▶ [Exercise materials]:
****************
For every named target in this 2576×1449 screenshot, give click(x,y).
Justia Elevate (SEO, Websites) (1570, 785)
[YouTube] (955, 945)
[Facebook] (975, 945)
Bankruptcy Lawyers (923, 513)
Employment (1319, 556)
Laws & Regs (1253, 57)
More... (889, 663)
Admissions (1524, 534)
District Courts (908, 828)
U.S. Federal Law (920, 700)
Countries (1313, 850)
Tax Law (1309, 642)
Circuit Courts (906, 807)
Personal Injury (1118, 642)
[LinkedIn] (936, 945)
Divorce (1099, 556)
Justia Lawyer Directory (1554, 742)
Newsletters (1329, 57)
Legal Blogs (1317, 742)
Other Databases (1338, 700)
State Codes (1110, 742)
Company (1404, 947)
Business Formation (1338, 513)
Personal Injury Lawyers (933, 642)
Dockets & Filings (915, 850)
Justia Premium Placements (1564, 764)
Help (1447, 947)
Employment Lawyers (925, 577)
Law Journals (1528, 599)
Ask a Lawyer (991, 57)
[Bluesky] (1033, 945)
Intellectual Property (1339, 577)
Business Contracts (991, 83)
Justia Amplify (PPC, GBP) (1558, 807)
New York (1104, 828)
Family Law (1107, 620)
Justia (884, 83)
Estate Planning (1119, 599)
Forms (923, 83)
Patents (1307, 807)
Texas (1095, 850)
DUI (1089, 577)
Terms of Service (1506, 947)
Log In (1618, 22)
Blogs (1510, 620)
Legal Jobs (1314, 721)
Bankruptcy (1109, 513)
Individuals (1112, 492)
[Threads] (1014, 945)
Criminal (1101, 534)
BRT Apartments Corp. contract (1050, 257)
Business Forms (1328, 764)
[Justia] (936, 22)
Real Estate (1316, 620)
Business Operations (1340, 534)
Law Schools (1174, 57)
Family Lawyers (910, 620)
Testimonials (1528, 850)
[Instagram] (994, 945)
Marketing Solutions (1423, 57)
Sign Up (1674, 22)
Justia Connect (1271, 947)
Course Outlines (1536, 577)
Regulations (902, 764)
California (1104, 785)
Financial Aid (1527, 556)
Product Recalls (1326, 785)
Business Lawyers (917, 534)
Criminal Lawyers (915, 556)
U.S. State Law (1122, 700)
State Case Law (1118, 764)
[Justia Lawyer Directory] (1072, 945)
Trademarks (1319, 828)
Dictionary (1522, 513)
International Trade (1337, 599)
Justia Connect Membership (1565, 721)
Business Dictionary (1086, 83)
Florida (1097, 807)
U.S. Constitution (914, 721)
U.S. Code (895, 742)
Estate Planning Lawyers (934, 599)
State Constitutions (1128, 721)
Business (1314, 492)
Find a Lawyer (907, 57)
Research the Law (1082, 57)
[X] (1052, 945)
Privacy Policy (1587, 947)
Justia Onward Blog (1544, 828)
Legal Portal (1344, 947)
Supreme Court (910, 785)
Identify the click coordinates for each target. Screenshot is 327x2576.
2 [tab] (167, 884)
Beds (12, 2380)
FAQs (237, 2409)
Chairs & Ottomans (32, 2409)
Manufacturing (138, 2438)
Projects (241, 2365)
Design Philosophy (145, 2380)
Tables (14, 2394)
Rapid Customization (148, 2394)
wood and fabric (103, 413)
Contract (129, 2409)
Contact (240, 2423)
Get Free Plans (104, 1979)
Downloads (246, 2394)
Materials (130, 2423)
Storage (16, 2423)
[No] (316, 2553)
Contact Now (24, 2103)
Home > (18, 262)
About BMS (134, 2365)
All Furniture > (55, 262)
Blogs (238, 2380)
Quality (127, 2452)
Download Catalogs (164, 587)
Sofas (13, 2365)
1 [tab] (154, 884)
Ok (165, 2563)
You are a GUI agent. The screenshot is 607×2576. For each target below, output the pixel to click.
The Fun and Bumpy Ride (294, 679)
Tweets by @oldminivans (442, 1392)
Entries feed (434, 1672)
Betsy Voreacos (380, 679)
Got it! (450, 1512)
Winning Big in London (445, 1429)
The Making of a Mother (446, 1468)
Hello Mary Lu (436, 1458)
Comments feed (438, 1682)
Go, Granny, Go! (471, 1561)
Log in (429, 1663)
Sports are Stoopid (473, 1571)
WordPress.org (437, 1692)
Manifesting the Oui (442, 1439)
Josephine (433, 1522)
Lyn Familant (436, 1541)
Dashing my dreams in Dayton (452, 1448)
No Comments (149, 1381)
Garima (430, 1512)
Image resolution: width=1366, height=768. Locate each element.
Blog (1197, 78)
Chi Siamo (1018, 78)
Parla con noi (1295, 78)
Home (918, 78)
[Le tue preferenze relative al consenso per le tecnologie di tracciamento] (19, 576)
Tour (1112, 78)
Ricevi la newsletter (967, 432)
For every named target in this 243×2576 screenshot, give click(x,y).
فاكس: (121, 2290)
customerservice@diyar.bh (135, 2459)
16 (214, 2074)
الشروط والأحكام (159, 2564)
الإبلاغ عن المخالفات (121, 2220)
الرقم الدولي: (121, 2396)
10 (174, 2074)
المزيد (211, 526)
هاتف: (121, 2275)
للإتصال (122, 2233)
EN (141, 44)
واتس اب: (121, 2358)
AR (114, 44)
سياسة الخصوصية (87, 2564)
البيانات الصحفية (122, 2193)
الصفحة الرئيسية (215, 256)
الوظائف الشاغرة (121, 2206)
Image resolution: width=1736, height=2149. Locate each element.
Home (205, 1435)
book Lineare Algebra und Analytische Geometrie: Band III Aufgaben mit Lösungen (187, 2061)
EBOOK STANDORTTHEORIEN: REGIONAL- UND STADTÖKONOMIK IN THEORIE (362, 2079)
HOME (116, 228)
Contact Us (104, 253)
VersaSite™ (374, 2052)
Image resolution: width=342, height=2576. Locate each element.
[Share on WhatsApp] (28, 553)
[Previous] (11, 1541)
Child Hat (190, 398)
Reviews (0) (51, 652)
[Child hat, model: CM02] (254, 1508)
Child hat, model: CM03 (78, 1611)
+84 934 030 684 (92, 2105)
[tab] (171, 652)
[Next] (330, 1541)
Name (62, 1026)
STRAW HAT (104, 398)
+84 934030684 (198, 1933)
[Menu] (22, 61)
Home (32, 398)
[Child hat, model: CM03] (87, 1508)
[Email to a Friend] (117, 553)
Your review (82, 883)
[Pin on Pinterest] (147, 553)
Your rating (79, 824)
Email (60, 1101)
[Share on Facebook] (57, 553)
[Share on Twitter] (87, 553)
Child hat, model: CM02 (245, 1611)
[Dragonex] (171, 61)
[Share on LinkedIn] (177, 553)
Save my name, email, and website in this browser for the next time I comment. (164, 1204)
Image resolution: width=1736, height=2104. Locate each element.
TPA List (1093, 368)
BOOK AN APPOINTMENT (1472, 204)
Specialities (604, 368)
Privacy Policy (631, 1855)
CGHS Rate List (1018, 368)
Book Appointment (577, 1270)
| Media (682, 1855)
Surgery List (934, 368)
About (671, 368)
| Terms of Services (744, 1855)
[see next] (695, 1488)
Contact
****************
▶ [The task]: Copy out exactly the lines between the line with "Home (32, 398)" and the last line of the entries, counting both of those lines.

▶ [Solution to this exercise]:
Home (32, 398)
[Child hat, model: CM03] (87, 1508)
[Email to a Friend] (117, 553)
Your review (82, 883)
[Pin on Pinterest] (147, 553)
Your rating (79, 824)
Email (60, 1101)
[Share on Facebook] (57, 553)
[Share on Twitter] (87, 553)
Child hat, model: CM02 (245, 1611)
[Dragonex] (171, 61)
[Share on LinkedIn] (177, 553)
Save my name, email, and website in this browser for the next time I comment. (164, 1204)
Image resolution: width=1736, height=2104. Locate each element.
TPA List (1093, 368)
BOOK AN APPOINTMENT (1472, 204)
Specialities (604, 368)
Privacy Policy (631, 1855)
CGHS Rate List (1018, 368)
Book Appointment (577, 1270)
| Media (682, 1855)
Surgery List (934, 368)
About (671, 368)
| Terms of Services (744, 1855)
[see next] (695, 1488)
Contact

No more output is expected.